Ein bisschen erinnert das an die Rolling Stones, bei denen ja auch nur noch drei Originalmitglieder dabei sind. Chris als divenhafter Mick Jagger, Steve als Charlie Watts, den nichts aus der Ruhe bringt, und Rich als Keith Richards, dem Mann für die genialen Riffs. "Abgesehen davon, dass die Stones Milliardäre sind, ist das wohl richtig", grinst Steve, der auch den Einwand, sie seien ja noch keine 60, locker zu kontern weiß: "Hast du'n Börsentipp, von dem ich nix weiß, ansonsten wird daraus wohl nämlich nichts werden, hahaha!"

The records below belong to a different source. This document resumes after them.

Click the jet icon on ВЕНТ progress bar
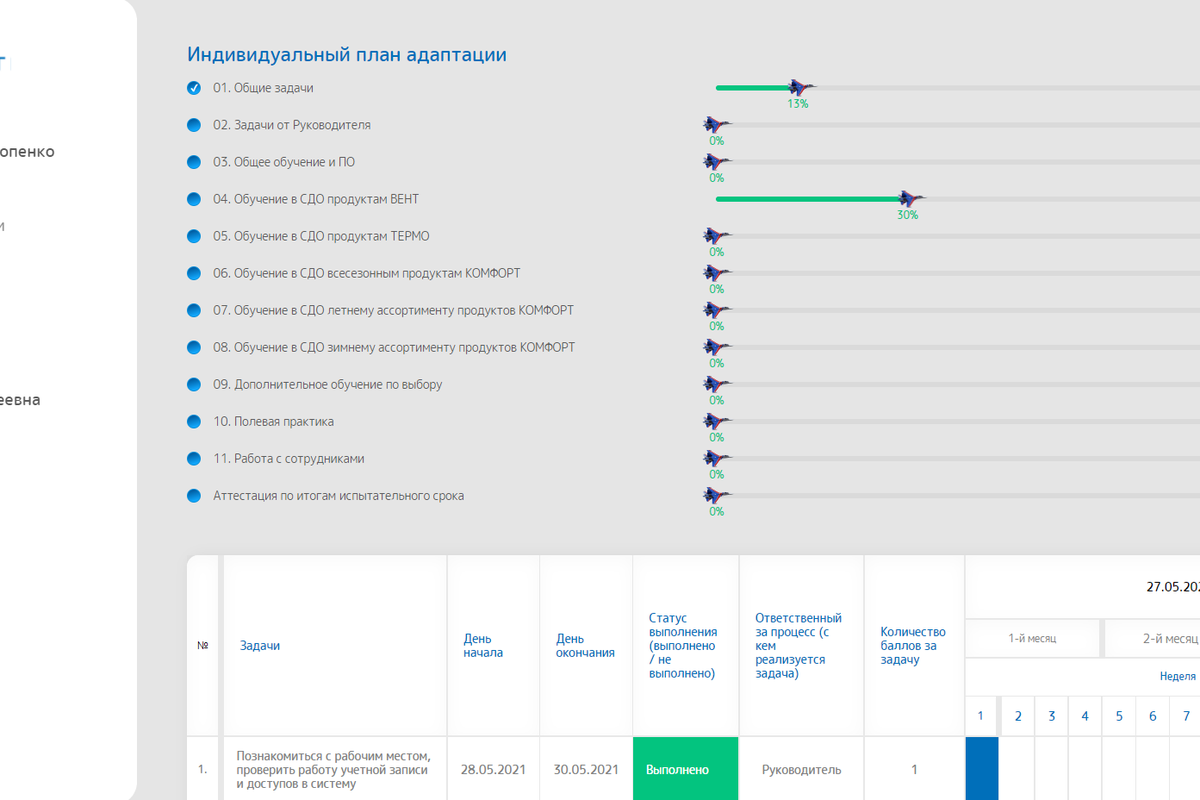The image size is (1200, 800). point(909,199)

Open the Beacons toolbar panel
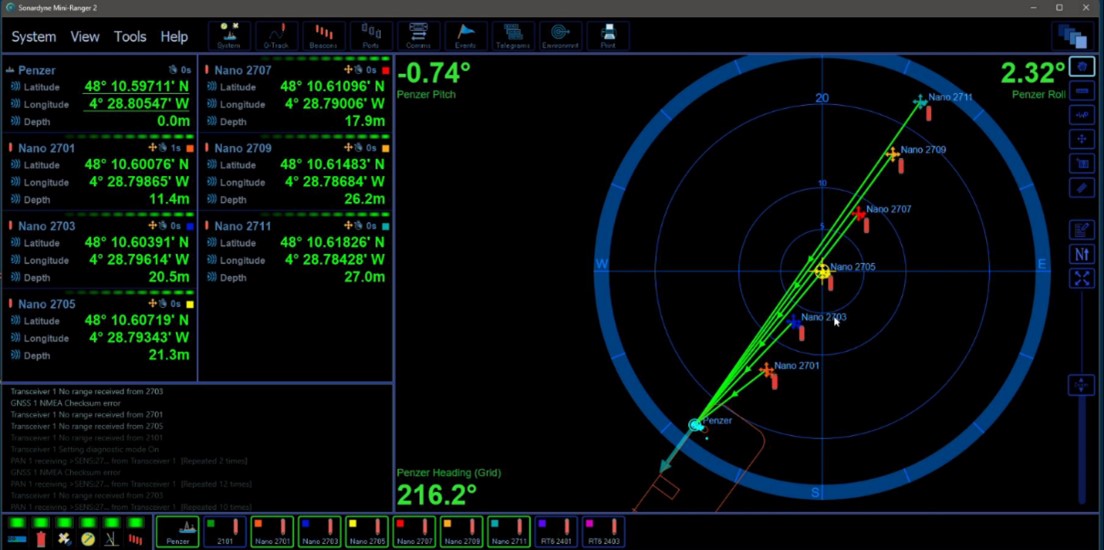coord(323,36)
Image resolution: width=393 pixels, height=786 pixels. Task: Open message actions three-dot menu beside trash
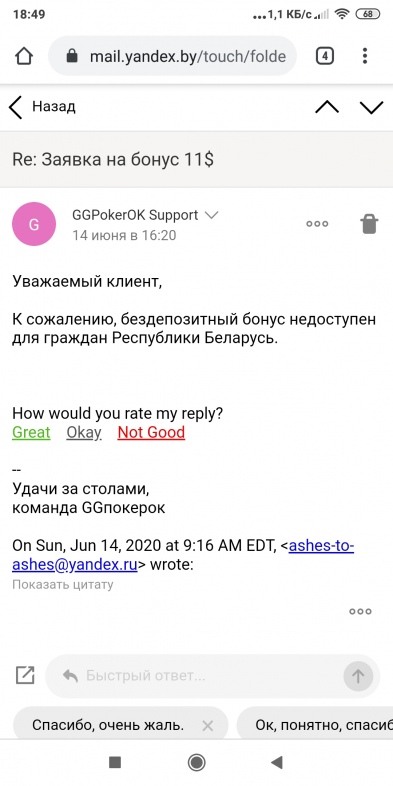(x=317, y=224)
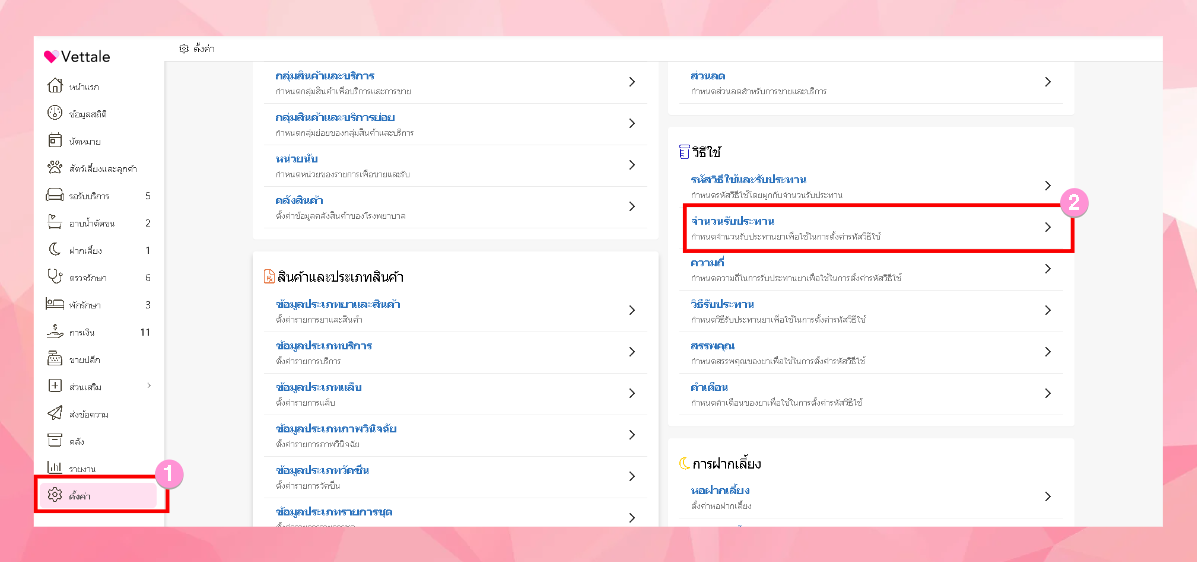Select the boarding (ฝากเลี้ยง) moon icon in sidebar

55,250
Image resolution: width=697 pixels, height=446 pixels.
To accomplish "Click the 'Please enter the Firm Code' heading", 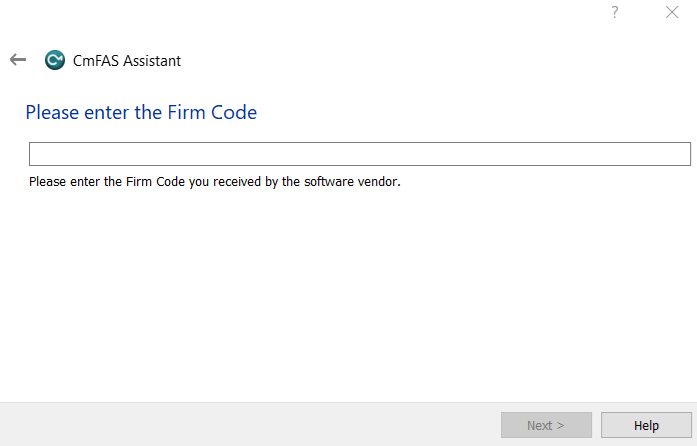I will (x=141, y=112).
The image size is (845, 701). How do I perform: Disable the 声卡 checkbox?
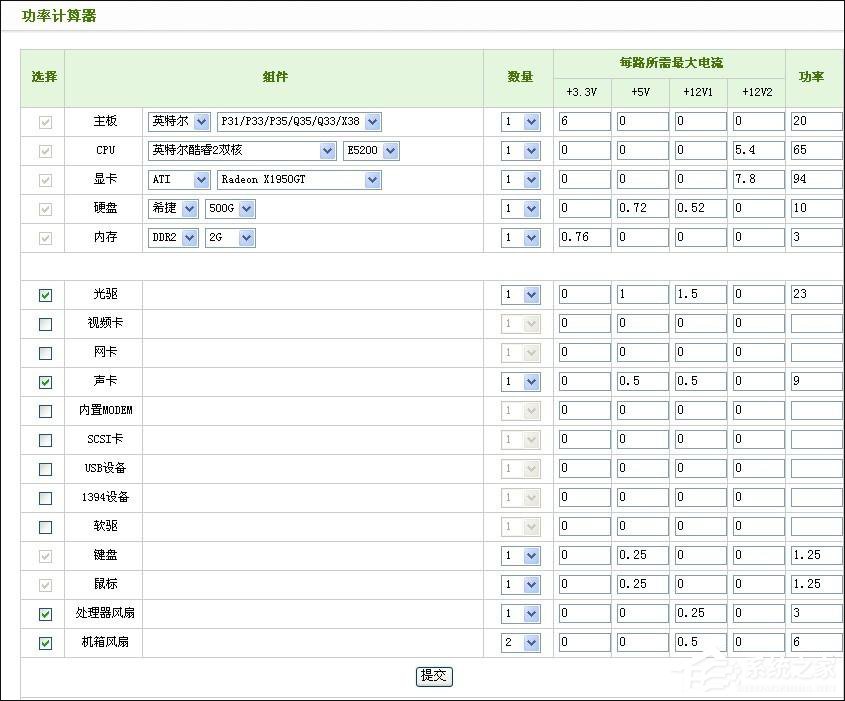pyautogui.click(x=43, y=381)
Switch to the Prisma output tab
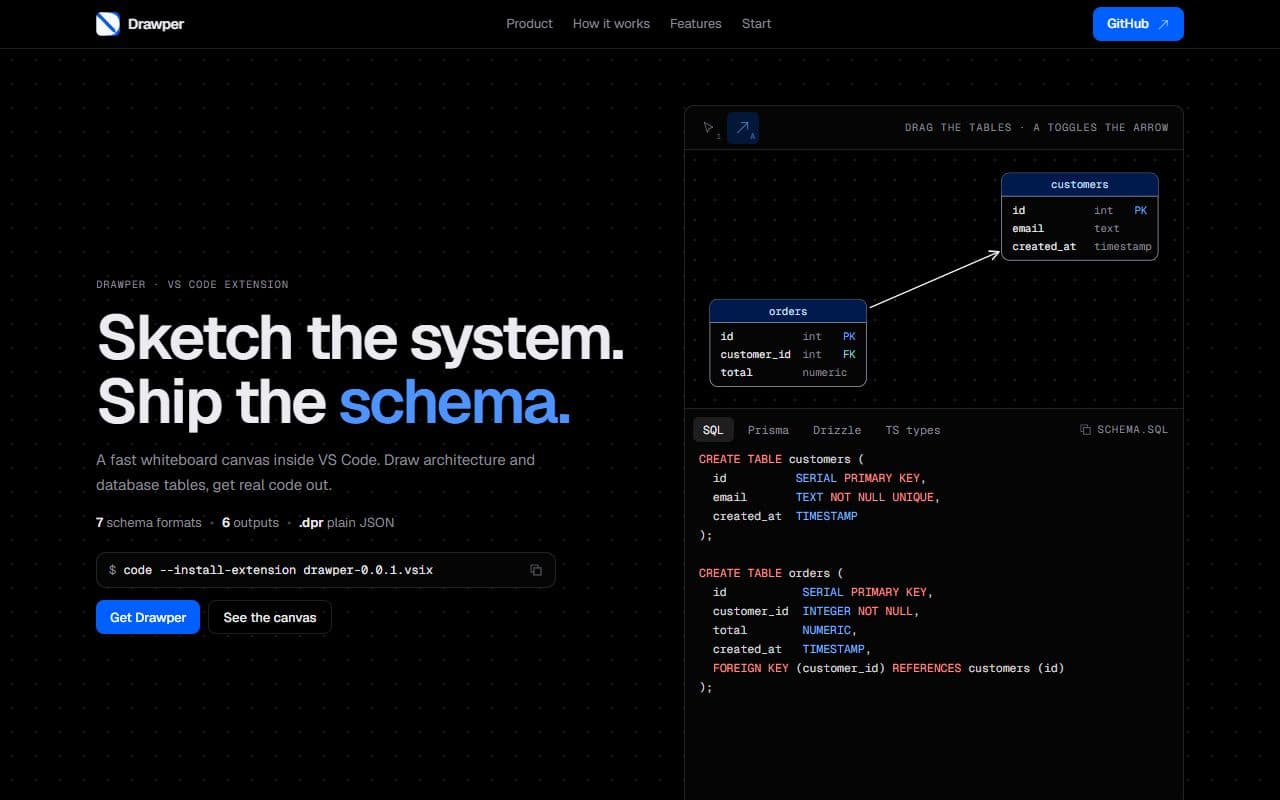Screen dimensions: 1280x800 pyautogui.click(x=768, y=430)
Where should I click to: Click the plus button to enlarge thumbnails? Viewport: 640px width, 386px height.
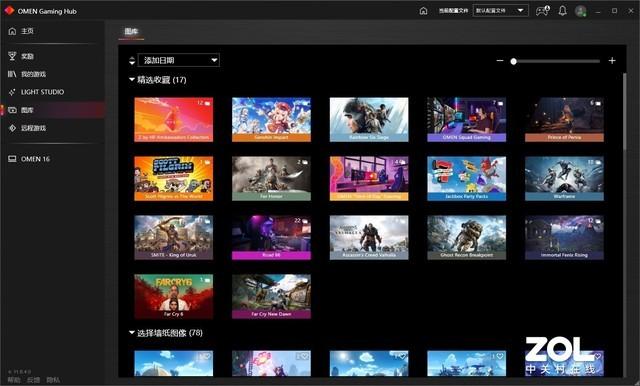coord(612,61)
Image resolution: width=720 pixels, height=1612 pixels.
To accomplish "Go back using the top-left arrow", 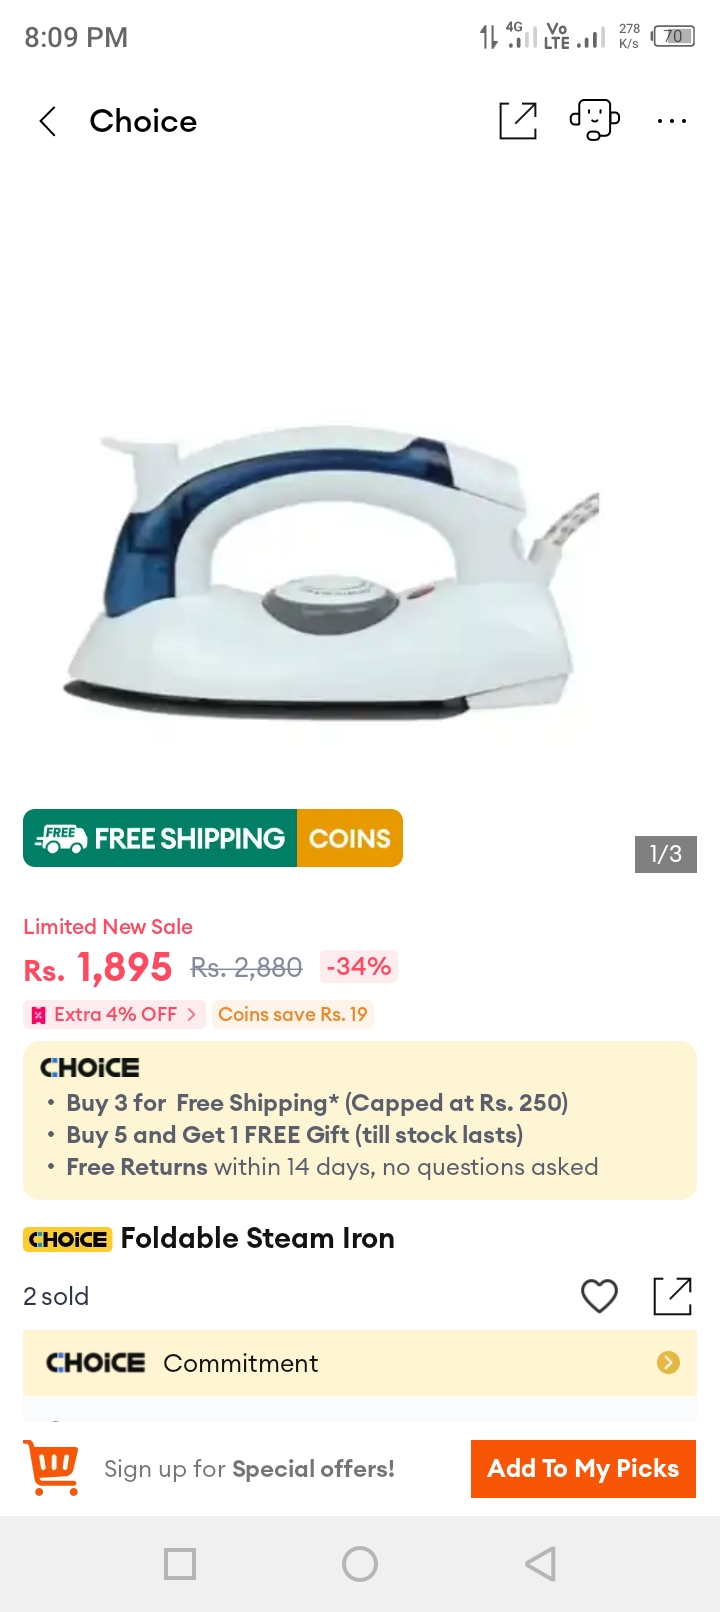I will [47, 122].
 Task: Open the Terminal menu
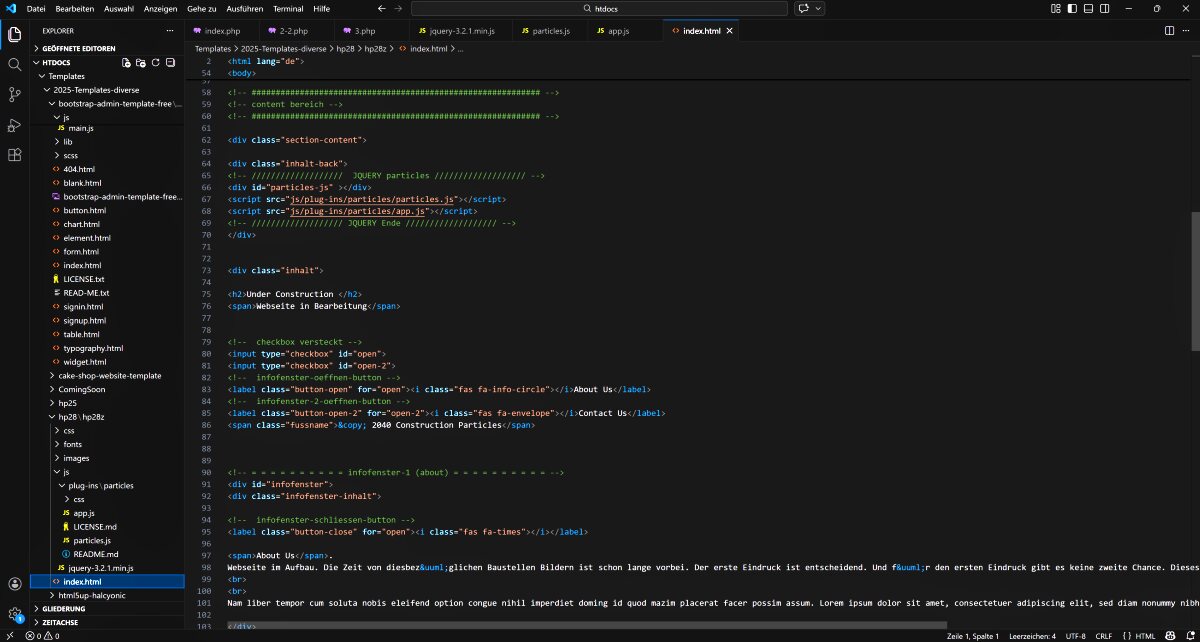pyautogui.click(x=288, y=8)
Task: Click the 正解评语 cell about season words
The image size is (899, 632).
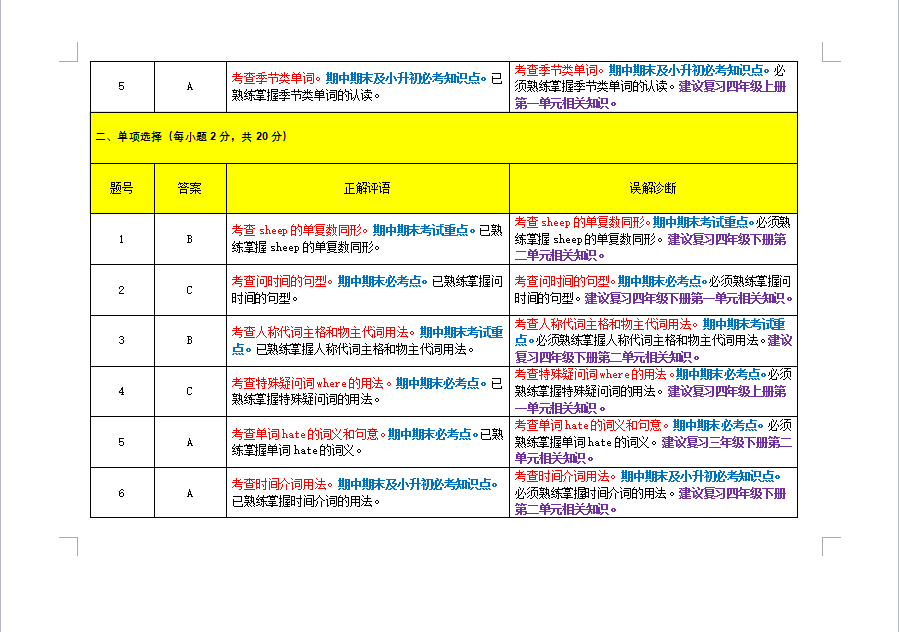Action: coord(367,86)
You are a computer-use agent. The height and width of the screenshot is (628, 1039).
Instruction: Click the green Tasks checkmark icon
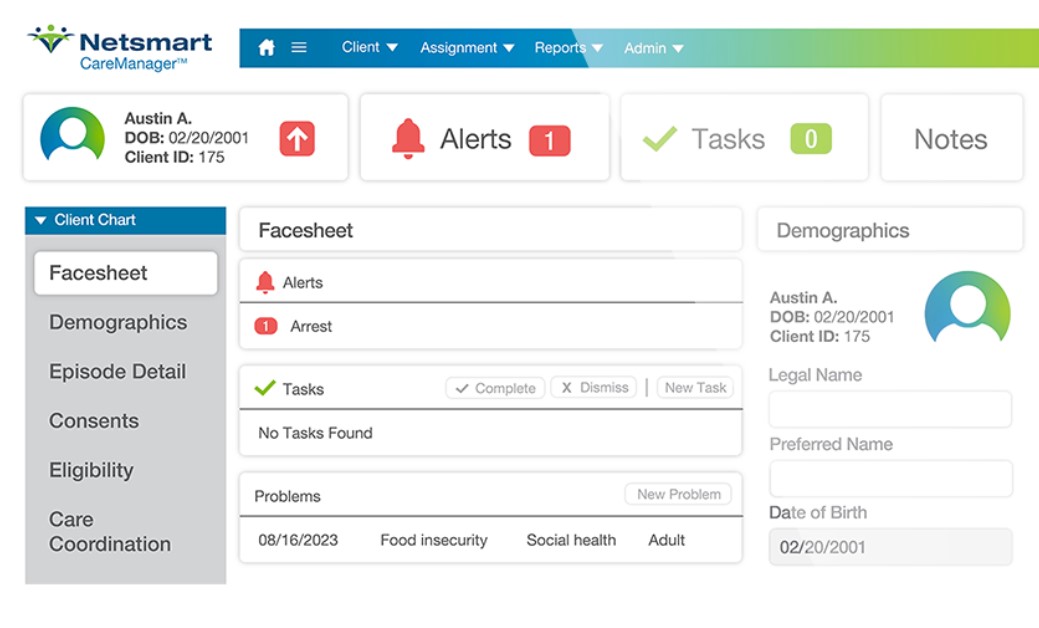tap(658, 138)
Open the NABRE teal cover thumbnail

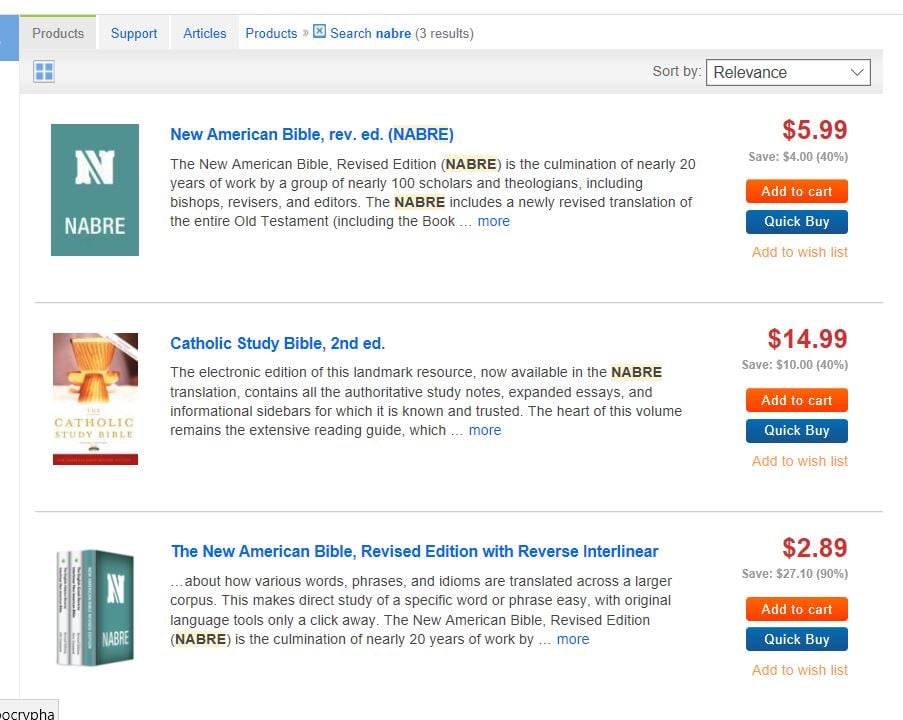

Die Stones haben bekanntlich in ihrer Frühphase vor allem von Coverversionen gelebt und auch die Black Crowes verdanken ihrer Version des Otis-Redding-Klassikers "Hard To Handle" ihre ersten Lorbeeren. Heute sind die Covers im Programm der Crowes dünner gesät, abgesehen von One-Offs wie der legendären Show im Februar 1997 in der Londonder Garage, wo die Band fast 30 Coverversionen von Little Feat über Gram Parsons bis hin zu einer Handvoll Bob-Dylan-Songs spielte und sich dabei ständig selbst übertraf. Steve: "Es gibt eine Menge Songs, die wir alle mögen, bei denen wir aber schnell feststellen, dass wir ihnen nicht gerecht werden können. Das liegt nicht zuletzt daran, dass wir nie einen Song nur nachspielen, sondern immer sehr viel von uns selbst hineinlegen und unsere ganz eigene Version machen. Wir haben beispielsweise mal 'Don't Let Me Down' von den Beatles versucht zu spielen, und es hat überhaupt nicht hingehauen. Die Band hat es großartig gespielt, aber ein Bandmitglied kam nicht zurecht damit... das ist der simpelste Song, den John Lennon je geschrieben hat, und unser Sänger kriegt den Text nicht auf die Reihe, hahaha." Was nicht heißen soll, dass die Crowes bei kleineren Rückschlägen sofort aufstecken würden. "Es war höllisch schwer, 'The Night They Drove Old Dixie Down' zu lernen, aber es ist ein so unglaublich guter Song, es war die Mühe wert!"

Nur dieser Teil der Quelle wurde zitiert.